According to energy ministry data, which excludes some Rosneft units, the company's average output in April was down by 116,000 bpd compared to October, the reference month for the deal.

Russia promised a total cut of 300,000 bpd.

Rosneft, which produced an average of 4.62 million bpd in January-March, saw output in the first quarter fall by 12.5 million barrels or 2.9 percent from the previous three months.

Losing Momentum

At other Russian oil companies, cuts in production have come primarily from mature fields, industry sources said.

But they said steps were being taken so that output could be ramped up as quickly as possible.

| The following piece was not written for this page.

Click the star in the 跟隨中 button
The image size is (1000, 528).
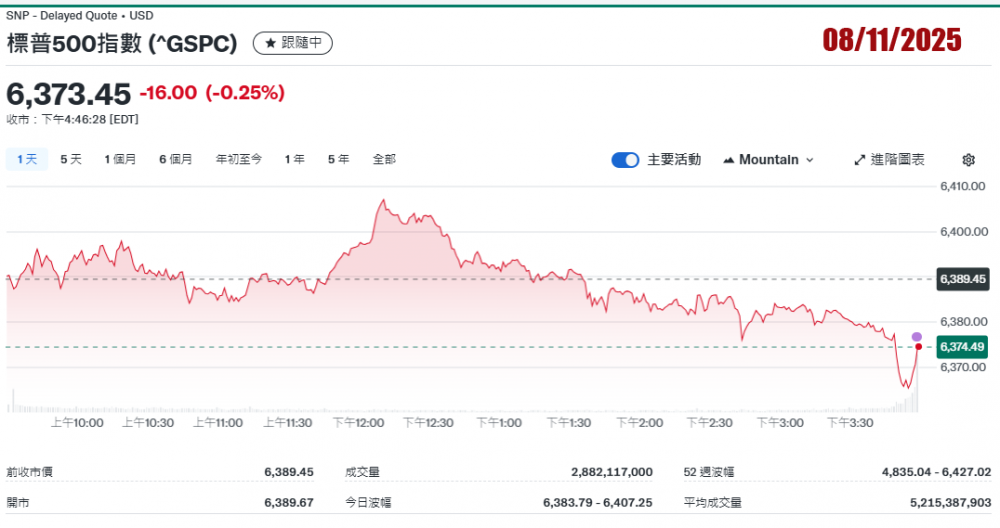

Mid-size oil company Russneft, whose shareholders include commodities trader Glencore, has mainly mature fields. It told Reuters in emailed comments that one or two months would be enough to get back to previous production levels.

A geologist working with a major Russian oil company, who did not want his name or the name of his employer published, said the output cuts were mainly done at high-rate wells where production could be restored in around a month.

Russian oil companies often drill high-rate wells at mature fields in a bid to maintain or, where possible, increase production.

"If it wasn't for the restrictions (on global output), we would now not be at October levels... but higher," a high-ranking oil industry executive said. "We have not just simply cut, we are losing the growth momentum."

Russia ramped up its output to an all-time peak of 11.247 million bpd in October, with output for the month averaging 11.23 million bpd.